The other problem is that many topics are impossible to argue against - not because they are objective truths, but because your opponent simply decided they are axiomatic truths to them. Religion is a good example here. A fanatic believer won't care about your rational arguments - it's a position that is impossible to argue against because it is not founded in rationality to begin with. Conspiracy theorists are another similar group. If your opinions are founded on a distrust of 'big science' or 'the media' - then you can handily dismiss anything that would otherwise disproof or weakens your position ("FAKE NEWS!1").

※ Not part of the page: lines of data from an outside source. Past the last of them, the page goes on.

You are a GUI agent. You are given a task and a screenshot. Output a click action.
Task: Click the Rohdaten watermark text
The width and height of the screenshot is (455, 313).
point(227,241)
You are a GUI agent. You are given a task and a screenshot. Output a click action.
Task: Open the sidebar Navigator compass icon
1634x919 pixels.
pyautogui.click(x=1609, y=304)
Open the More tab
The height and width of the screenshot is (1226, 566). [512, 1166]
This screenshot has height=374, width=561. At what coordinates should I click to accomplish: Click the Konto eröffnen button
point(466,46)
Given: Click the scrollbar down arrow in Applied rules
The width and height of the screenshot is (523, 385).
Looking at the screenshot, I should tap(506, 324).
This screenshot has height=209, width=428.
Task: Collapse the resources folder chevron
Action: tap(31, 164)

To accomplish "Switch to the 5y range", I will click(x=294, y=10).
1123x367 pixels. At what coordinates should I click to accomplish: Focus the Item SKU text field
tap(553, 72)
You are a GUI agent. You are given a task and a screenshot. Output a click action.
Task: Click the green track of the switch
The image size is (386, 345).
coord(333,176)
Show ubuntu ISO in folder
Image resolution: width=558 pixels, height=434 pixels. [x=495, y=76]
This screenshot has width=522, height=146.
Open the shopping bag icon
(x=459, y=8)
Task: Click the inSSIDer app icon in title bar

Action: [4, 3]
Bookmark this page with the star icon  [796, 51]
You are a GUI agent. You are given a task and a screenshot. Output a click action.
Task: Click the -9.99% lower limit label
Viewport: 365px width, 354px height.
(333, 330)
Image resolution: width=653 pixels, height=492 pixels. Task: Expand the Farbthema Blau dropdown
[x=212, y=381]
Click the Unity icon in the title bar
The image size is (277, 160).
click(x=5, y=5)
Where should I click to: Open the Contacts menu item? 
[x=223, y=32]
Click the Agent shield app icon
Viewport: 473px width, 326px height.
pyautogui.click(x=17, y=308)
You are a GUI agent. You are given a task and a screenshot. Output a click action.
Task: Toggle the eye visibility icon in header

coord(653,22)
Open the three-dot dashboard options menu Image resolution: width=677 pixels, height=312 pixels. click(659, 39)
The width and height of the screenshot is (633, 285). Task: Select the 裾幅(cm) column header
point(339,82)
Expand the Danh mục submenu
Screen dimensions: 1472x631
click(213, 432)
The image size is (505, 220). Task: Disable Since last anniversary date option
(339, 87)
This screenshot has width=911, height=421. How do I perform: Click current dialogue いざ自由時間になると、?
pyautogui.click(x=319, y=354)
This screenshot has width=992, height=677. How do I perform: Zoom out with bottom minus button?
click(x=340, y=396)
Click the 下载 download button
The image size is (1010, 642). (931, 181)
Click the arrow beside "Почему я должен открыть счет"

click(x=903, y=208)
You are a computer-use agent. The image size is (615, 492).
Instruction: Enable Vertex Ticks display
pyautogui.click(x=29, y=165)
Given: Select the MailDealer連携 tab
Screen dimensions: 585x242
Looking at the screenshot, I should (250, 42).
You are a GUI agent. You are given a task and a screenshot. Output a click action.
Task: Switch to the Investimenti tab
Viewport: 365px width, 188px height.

Especially in these cases it's important to keep in mind that you truly are talking to the audience, not your opponent. You will rarely actually convince a person prepared to publicly defend their position - but you can make them look rightfully stupid. You don't have to be mean about it - but in a utilitarian sense it's an objective good if you make this let's say antivax q-anon conspiracy theorist look as deranged and stupid as possible because it will help less deranged members of their fanbase see the truth.

So yes, getting in contact with other opinions is always a net-positive. I tend to drop out when things develop into just throwing shit at each other - but some people enjoy that kind of drama as well.
 
Depends on the context, which can range from a courtroom to the internet. Internet debates are almost entirely useless, as no one ever admits being wrong and the only point is to make the other side look dumb to whoever is reading. Most people debate feelings rather than facts and almost no one has a competent grasp of the issues. Everyone has an Internet Degree in infectious disease control, or constitutional law, or history, or conspiracy or, or, or, meaning no one has. I can tell within a post or two whether someone is up to speed on a topic and is worth responding to. I'm not going to debate an engineer on structural design because that's not my expertise and it's not worth learning the field, and I'm not going to debate gun control unless the other sides knows constitutional law backwards and forwards (and I don't mean your personal version).

That said, an effective debater's goal is to win, not be a gentleman. So read up on all formal and informal flaws of logic, learn how to identify them and most important, learn how to use them against the opponent. Use ad hominems to the maximum extent permitted.